Gener8 | The RND Group

The RND Group, now integrated with Gener8, specializes in custom software development for FDA-regulated medical devices. With over 25 years of experience in the healthcare industry, the company develops software solutions ranging from in vitro diagnostic (IVD) products to Software as a Medical Device (SaMD) applications. The company operates under IEC 62304-compliant quality management systems and maintains expertise in FDA regulatory pathways.

The company offers turnkey software development services including requirements definition, full lifecycle development, verification testing, and regulatory documentation. Their technical capabilities span embedded device software, cloud-based medical device data systems, laboratory information system (LIS) integration, and instrument control software. The RND Group has supported clients through FDA approval processes and has worked on projects processing over 30,000 physician orders annually and monitoring more than 1 million patients.

Following integration with Gener8, The RND Group now operates as part of a larger product development organization that combines regulated software expertise with engineering and manufacturing capabilities. Case studies demonstrate experience with immunohistochemistry automation, cardiac monitoring systems, molecular diagnostics, and next-generation sequencing platforms.

Choose The RND Group when FDA regulatory compliance is non-negotiable and the project requires demonstrated experience with IEC 62304 software development lifecycle. Their packaged FDA Readiness Assessment service provides value for companies approaching regulatory submission, while their Application Accelerator and LIS Connector products can reduce time-to-market for common medical device software needs.
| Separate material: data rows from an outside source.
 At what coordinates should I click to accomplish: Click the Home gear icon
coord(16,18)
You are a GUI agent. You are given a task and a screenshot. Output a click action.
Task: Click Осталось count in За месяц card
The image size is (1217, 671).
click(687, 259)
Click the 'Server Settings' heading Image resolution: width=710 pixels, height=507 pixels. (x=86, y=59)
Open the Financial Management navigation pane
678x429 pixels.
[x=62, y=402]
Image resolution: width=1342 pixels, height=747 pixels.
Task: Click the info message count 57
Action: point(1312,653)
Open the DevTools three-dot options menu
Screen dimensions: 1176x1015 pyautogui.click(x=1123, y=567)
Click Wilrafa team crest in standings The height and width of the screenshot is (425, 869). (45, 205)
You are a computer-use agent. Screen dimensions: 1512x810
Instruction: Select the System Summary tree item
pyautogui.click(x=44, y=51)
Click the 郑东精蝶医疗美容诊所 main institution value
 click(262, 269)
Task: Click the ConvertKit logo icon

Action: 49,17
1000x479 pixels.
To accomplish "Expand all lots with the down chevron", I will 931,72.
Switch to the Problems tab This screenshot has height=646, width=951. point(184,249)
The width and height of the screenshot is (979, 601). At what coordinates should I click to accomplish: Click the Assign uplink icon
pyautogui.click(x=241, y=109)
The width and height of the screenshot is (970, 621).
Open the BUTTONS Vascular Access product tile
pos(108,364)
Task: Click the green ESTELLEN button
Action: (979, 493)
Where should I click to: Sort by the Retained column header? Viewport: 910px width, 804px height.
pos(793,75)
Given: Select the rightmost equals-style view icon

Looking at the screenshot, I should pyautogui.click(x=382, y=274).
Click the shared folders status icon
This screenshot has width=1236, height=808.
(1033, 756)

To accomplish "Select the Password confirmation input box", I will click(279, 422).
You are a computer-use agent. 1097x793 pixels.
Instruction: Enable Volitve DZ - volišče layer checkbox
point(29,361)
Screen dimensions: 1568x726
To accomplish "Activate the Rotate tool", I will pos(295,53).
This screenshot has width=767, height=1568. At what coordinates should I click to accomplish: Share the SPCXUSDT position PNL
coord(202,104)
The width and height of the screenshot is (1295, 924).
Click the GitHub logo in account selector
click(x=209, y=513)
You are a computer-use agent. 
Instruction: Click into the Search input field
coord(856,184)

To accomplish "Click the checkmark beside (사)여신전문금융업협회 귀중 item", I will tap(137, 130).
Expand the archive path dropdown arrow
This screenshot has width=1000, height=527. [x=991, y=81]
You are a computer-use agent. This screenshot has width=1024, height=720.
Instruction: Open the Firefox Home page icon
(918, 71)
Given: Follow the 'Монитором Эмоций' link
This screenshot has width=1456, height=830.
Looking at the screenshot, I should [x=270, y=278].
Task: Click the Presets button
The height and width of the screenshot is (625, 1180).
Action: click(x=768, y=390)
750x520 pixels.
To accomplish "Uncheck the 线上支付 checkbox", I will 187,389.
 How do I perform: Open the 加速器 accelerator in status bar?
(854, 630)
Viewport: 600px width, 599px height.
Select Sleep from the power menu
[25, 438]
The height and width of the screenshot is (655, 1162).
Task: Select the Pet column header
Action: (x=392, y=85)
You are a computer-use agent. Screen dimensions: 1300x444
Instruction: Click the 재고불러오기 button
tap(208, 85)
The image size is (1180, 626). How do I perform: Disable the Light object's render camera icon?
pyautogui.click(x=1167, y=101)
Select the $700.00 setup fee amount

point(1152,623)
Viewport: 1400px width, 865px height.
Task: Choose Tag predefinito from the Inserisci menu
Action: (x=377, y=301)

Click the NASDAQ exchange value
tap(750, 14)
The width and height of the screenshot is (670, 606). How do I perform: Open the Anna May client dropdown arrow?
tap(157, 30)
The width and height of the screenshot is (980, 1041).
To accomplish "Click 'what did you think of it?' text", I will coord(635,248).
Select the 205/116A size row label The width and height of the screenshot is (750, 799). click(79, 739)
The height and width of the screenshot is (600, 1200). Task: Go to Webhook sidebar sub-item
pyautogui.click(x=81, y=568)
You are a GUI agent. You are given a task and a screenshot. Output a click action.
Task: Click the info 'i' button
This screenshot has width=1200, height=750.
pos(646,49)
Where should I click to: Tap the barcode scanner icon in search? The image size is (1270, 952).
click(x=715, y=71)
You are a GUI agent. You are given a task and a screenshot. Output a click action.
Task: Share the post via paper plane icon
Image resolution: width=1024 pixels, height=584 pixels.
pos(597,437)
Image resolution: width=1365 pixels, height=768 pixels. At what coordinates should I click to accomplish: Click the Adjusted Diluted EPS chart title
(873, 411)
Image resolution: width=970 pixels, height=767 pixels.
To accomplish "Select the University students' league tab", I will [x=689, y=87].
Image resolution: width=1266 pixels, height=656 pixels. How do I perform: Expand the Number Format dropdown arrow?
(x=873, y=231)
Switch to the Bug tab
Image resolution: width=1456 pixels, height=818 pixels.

Expect a structured approach with comprehensive documentation suitable for regulatory review. The team can scale from 2 to 10 resources based on project phase, making them suitable for companies without internal regulated software development capabilities who need turnkey delivery including verification testing and design history files.

The RND Group operates exclusively in regulated healthcare, specifically medical device software development under FDA oversight. Their expertise centers on in vitro diagnostics (IVD), Software as a Medical Device (SaMD), immunohistochemistry instruments, molecular diagnostics, cardiac monitoring systems, and laboratory automation. The company maintains HIPAA compliance and develops solutions for pathology labs, clinical laboratories, and point-of-care testing environments.

Case studies demonstrate work across multiple healthcare verticals including cardiology (Holter monitors processing data for 1M+ patients), oncology (NGS companion diagnostics), and infectious disease testing (molecular diagnostics). Their LIS Connector product specifically addresses healthcare interoperability requirements for medical device integration with laboratory and EHR systems.

Medical device manufacturers, diagnostic equipment companies, and digital health organizations developing Class II or Class III devices requiring FDA clearance or approval. Companies at any stage from early development through post-market support who need software development expertise combined with deep regulatory knowledge. Particularly suitable for firms developing laboratory automation, molecular diagnostics, or connected medical devices requiring cloud infrastructure.